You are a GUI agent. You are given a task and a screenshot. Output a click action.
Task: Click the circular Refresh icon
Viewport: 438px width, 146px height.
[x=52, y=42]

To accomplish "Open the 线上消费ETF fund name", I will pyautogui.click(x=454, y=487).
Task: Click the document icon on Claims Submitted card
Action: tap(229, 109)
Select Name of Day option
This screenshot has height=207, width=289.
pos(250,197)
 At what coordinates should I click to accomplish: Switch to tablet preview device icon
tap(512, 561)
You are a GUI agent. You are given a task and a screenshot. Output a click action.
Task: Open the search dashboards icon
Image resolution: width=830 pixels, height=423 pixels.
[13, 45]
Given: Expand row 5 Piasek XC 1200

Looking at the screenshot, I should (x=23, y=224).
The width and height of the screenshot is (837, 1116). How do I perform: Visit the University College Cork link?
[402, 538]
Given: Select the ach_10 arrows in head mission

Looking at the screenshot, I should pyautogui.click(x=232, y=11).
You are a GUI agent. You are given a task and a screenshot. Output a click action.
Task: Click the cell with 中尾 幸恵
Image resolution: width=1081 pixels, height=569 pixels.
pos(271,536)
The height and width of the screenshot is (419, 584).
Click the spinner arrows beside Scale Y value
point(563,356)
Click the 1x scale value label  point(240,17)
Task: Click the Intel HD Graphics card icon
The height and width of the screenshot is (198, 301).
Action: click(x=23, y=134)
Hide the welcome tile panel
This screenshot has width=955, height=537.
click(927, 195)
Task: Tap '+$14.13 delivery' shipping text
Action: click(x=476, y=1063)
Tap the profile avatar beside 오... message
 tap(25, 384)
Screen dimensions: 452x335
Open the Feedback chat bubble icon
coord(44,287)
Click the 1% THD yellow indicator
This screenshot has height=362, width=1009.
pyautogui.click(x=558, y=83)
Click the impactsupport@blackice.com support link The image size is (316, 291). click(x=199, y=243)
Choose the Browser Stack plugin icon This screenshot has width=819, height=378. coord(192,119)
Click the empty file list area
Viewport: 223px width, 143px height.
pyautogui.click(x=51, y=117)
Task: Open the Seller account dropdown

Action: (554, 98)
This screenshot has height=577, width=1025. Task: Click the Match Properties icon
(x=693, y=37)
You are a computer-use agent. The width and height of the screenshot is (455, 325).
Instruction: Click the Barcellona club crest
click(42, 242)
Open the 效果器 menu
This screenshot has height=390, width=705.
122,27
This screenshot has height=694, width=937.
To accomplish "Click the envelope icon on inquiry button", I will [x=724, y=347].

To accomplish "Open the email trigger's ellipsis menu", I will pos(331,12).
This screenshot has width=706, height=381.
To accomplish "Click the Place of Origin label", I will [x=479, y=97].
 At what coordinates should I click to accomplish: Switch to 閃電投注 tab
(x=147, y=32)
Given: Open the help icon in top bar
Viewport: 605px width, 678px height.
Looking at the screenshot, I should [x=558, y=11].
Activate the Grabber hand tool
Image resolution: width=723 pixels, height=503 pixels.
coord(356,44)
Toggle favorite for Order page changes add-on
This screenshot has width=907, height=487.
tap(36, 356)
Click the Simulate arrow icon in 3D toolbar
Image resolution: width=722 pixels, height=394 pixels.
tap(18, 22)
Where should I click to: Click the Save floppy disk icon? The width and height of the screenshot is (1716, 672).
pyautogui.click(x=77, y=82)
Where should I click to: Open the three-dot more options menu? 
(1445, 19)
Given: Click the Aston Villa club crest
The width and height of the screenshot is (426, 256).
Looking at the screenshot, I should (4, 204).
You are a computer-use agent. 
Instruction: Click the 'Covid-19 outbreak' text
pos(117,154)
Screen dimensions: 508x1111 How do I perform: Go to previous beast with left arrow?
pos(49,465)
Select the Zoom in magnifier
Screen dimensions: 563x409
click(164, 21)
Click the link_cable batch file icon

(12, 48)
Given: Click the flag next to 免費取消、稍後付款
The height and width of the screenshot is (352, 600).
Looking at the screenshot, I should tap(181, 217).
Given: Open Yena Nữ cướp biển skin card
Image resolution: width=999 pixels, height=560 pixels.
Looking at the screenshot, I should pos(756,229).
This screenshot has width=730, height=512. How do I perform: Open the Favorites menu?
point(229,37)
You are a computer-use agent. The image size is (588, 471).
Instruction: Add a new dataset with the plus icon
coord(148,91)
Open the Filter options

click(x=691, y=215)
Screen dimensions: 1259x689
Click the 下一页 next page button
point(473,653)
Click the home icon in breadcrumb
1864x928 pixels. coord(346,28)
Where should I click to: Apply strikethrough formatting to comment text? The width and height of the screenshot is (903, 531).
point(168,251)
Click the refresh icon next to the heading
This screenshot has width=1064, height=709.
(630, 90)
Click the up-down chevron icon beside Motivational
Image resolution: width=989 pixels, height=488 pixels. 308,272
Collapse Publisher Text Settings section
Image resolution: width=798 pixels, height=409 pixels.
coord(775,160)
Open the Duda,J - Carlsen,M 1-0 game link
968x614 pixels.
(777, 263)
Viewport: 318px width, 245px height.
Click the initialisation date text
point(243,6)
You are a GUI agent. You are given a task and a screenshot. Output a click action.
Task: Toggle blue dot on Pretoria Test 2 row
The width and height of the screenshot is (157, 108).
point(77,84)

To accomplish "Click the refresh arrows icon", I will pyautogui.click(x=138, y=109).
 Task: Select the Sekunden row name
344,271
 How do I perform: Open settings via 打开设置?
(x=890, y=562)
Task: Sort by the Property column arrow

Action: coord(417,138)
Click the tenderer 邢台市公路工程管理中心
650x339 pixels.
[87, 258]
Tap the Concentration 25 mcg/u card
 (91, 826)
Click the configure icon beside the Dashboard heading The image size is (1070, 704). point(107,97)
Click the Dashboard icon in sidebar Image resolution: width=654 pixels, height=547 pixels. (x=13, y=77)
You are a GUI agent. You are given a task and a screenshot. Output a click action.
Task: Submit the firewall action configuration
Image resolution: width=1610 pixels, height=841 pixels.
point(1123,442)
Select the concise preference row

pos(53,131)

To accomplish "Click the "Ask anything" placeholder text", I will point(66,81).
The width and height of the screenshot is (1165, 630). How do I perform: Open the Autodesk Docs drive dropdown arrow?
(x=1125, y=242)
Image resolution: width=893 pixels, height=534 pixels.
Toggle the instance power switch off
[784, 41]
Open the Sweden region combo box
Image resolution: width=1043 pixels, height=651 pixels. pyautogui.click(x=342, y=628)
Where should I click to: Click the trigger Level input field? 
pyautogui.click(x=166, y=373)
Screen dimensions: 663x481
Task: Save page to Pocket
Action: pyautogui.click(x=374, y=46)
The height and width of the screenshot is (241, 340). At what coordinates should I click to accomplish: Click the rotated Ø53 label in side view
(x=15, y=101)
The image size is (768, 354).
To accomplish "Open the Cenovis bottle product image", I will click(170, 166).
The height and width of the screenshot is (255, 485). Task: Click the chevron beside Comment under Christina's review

-=-=-=-=-

Task: Every line above that includes the word "size" must appear in the answer.

Solution to this problem:
Click the impactsupport@blackice.com support link The image size is (316, 291). click(x=199, y=243)
You are a computer-use agent. The image size is (588, 471).
Click the configure icon beside the Dashboard heading The image size is (1070, 704). point(107,97)
The image size is (768, 354).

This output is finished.